I had never even thought about it. Never even crossed my mind that I might need a catheter placed to receive chemotherapy. The thought shocked me. I mean, I hadn't even seen the oncology surgeon yet to even really discuss the surgery itself, let alone what was coming after! When I looked at the tech's face, I felt so bad for him! Bless his heart, he had just made a mistake. So I told him, no I had not even seen the surgeon, so I did not know any of the possibilities, the needs, the options, at that point. We kinda laughed it off, and he really did help me through the testing. All was well. Well, except that now chemotherapy was on my mind. And two days yet before I would see the surgeon and get some answers.

And get some answers I did. My husband accompanied me to my visit with the oncology surgeon. I immediately liked her. She is German, and has a delightful accent. But what I really liked was her forthrightness, her openness, her total honesty. I didn't need candy-coated responses, or speeches about the success of the fight against cancer, or anything else. I needed her to tell me what I had, what she could do about it, and what my prognosis was. I needed to know how my life would be altered, changed, something different than I have always known. And she told me, she told us. She asked for questions, and we asked them. Since I work in the medical field, I knew many questions to ask, but my husband was the one. He asked questions I never even thought about, and I could tell the doctor was impressed too!

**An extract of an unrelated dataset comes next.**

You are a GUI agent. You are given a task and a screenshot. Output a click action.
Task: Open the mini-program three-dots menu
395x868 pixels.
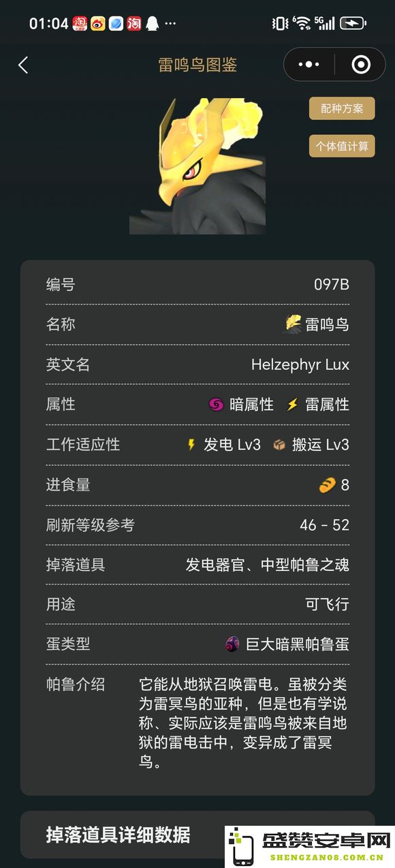point(309,65)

By the time we left there, we were satisfied that this was a fight we could win. Even though we both knew that there are definite unknowns with all cancer, the doctor was well prepared for us. While she set us at ease immediately, she also explained that while uterine cancer, with surgery and post-treatment, has a very high rate of success, the type I had was 'poorly differentiated'. I have seen this wording in medical reports often, but did not really understand what that meant. It means the cells are sneaky, and like to blend in with other cells, sometimes making it hard to target and destroy them. My tumor was large, and very close to the back of the lining of my uterus. So there was a bit of concern that some cells may be able to escape into the pelvic cavity. She explained the need for a little bit of radiation. She did not sense a need for chemo and she felt I had an excellent prognosis.

When the visit was over, she took us to the nurse who scheduled the surgery right then and there. My doctor stayed until we were done, and when the date was decided, congratulated us. Yes, she did! Why? Because due to scheduling issues and preparations they would have to make, the date of the surgery would be after our beach trip! And she told me, 'You need to go and have fun!'. The surgery was scheduled for April 5th, 2016, a Tuesday, three days after we would return from the beach!

My husband immediately made a call to our connections pastor, who said we still had our reservation. God is indeed a very good God!

"For the Lord is good. His unfailing love continues forever, and His faithfulness continues to each generation."